My father grew up in Ramgarh, a desert village near the district of Jaisalmer. It’s near the border, hence you can always see army trucks on the main road that leads to the village. Unlike the districts, desert villages didn’t procure the harvest of fruits and vegetables because of many reasons like limited supply of water and land quality. So, my grandparents always had to do with whatever was made available to them. My grandfather, whose name was Gyan Chand ji, ran a Kiryane ki dukan (general store) with his brother. They basically had two families to be fed with what they earned and what was left from the stock. And this about the ’60s, so at the time in India, people had huge families. Whatever produce my grandfather or his brother got, it always got divided among the kids and this meant limited supply. The kids (my father and his siblings counted five) were always offered small-sized portions of food items and there was always this competition of who’s going to get what.

The desert life was all about using what you have. There were many cows that my grandfather had, so there was always milk and its products for the kids. But fruits and veggies were luxury items, and the king of all–needless to say–was mango. When the mango season came, the kids dreamt of nothing but juicy mangoes. Everything else was secondary. In Ramgarh, mangoes, unlike now in cities, didn’t come in endless varieties and volume.

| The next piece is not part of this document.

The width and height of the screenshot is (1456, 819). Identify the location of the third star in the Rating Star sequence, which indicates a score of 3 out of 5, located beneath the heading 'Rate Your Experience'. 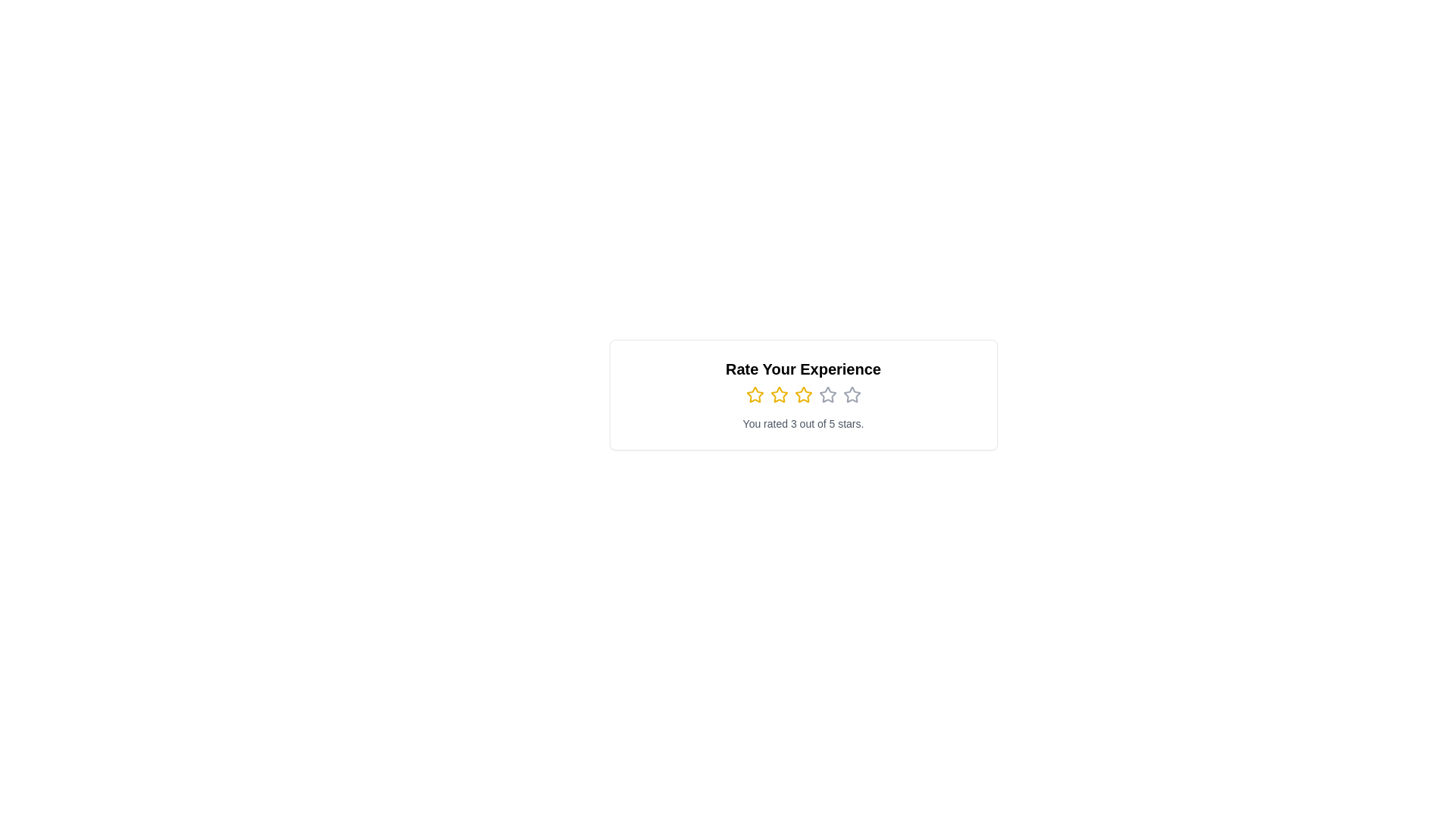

“My father used to get some mangoes from Jaisalmer (as the main market was there), and we, in the end of all distribution, got around one KG mangoes for us all. Which didn’t mean much. The five of us kids had to make up with two mangoes per day,” papa once told me. Every mango was like a treasure for us, and the fights were real. “A mango was divided in three parts. The one that came along with the skin, the middle juicy part, and the best part was the gootli (the seed),” he fondly narrated to me. Whoever got to eat the gootli was the lucky fellow as that is the tastiest layer of the mango. Dreams are made of this. You always have to earn the gootli. It doesn’t come easy.

My grandmother made Aam Ras (mango pulp mixed with water and sugar) which was supposed to be had with rotis. When the mango season came, it was only Aam Ras and Roti for the kids. They were ready to kick everything out. After a hard day of play and school in the sands, a dream-like reward meant all. “Imagine. My mom used to make Aam Ras with only two Langda mangoes for us five. A lot of water was added to suffice our portions, and we still loved every sip of it, ” papa told me with a smile that of a child. When you break a piping hot tukda of roti and dip it in the cool and sweet Aam Ras, it sparks stars in your mind, let alone the taste buds. And that was all for them in summers. Aam Ras Roti. And, all they knew, was life was good.